── 文档摘录
在AJAX调用中显示来自PHP的消息

时间:2018-07-25 16:30:45

标签: php jquery mysql ajax

我有一个收藏夹按钮,它调用ajax请求来更新MySQL数据库。

如果有重复的添加或添加的太多,我想发出警报。

如果有重复的添加,有人可以看到一种显示警报的方式吗?我的代码如下:

AJAX请求

$.ajax({
    type: 'post',
    url: 'favaddDB.php',
    data: $('#addfaveform').serialize(),
    success: function () {
      alert('Added To Favourites');
    }
});

PHP

$db = new PDO("mysql:host=localhost;dbname=favourites", 'root', '');                                                                  
$query1="SELECT * FROM `$email` ";
$stat1=$db->prepare($query1);
$stat1->execute();// IMPORTANT add PDO variables here to make safe

//Check if fave adds >9 
$count = $stat1->rowCount();
$fave=$count;
if ($fave>9) {die(); exit();} // HERE I WISH TO RUN AN ALERT OR SEND BACK A MESSAGE TO DISPLAY
else {$fave=$fave+1;}

2 个答案:

答案 0 :(得分:0)

只需返回文本以提醒您的JavaScript:

$db = new PDO("mysql:host=localhost;dbname=favourites", 'root', '');                                                                  
$query1="Query here ($email/similar should NOT BE HERE! Add them via execute/prepare.";
$stat1=$db->prepare($query1);
$stat1->execute();// IMPORTANT add PDO variables here to make safe

//Check if fave adds >9 
$count = $stat1->rowCount();
$fave=$count;
if ($fave>9) {die("Here is a message");} // HERE I WISH TO RUN AN ALERT OR SEND BACK A MESSAGE TO DISPLAY
else {$fave=$fave+1; die("Here is another message"); }

Ajax请求:

$.ajax({
  type: 'post',
  url: 'favaddDB.php',
  data: $('#addfaveform').serialize(),
  success: function (message) {
    alert(message);
  }
});

此外,您应该考虑使用JSON,将整个对象传递回javascript,并在其中进行解析:

$db = new PDO("mysql:host=localhost;dbname=favourites", 'root', '');                                                                  
$query1 = "Query here ($email/similar should NOT BE HERE! Add them via execute/prepare.";
$stat1 = $db->prepare($query1);
$result = $stat1->execute();// IMPORTANT add PDO variables here to make safe

// Tell javascript we're giving json.
────
- 简短任务:
这篇关于在AJAX调用中显示PHP消息的帖子标注了哪些标签?请全部列出。 后面的这些行与题目无关。
── 所提供数据
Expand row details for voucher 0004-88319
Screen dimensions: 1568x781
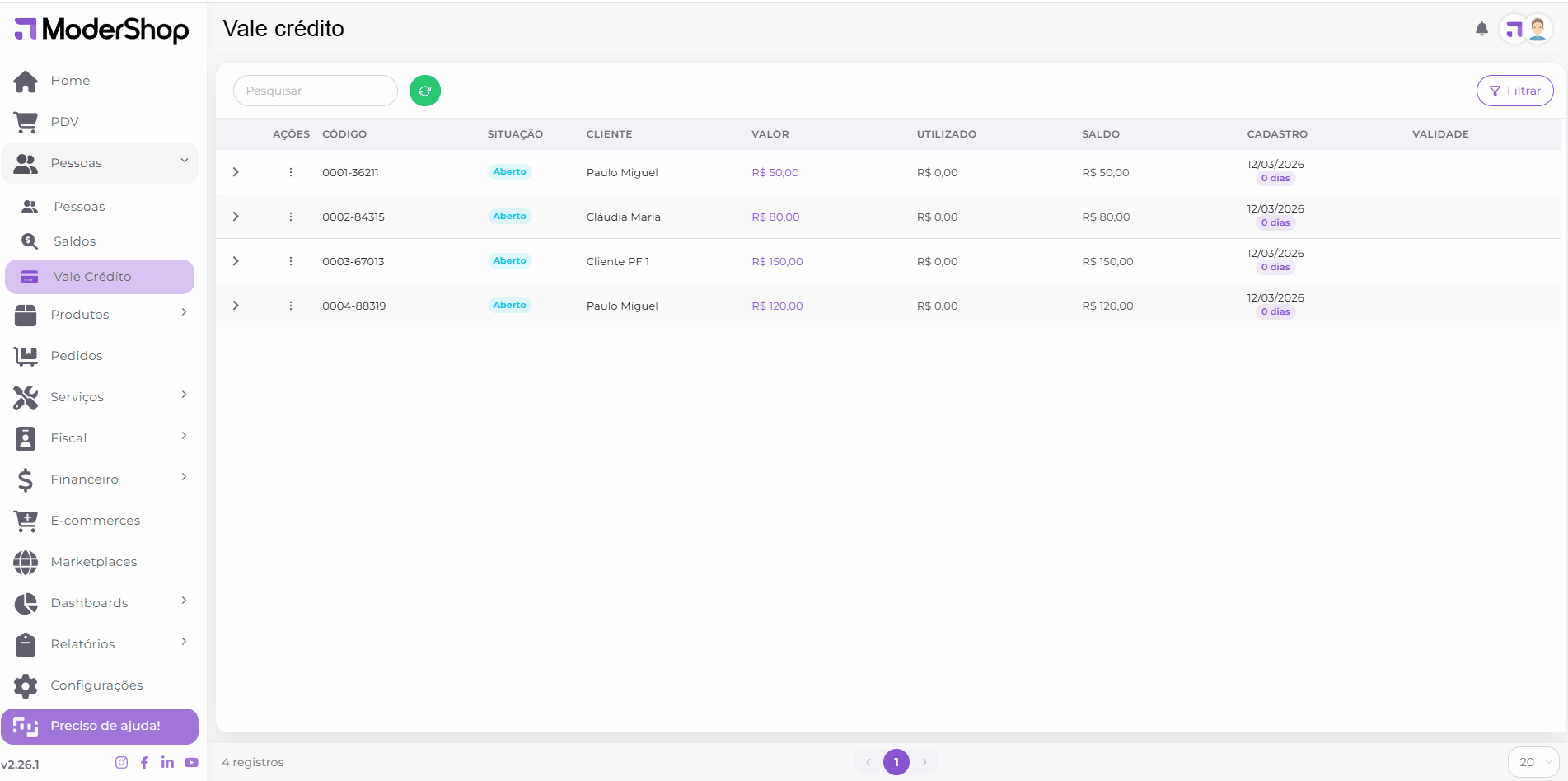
────
- 书面回答:
php、jquery、mysql、ajax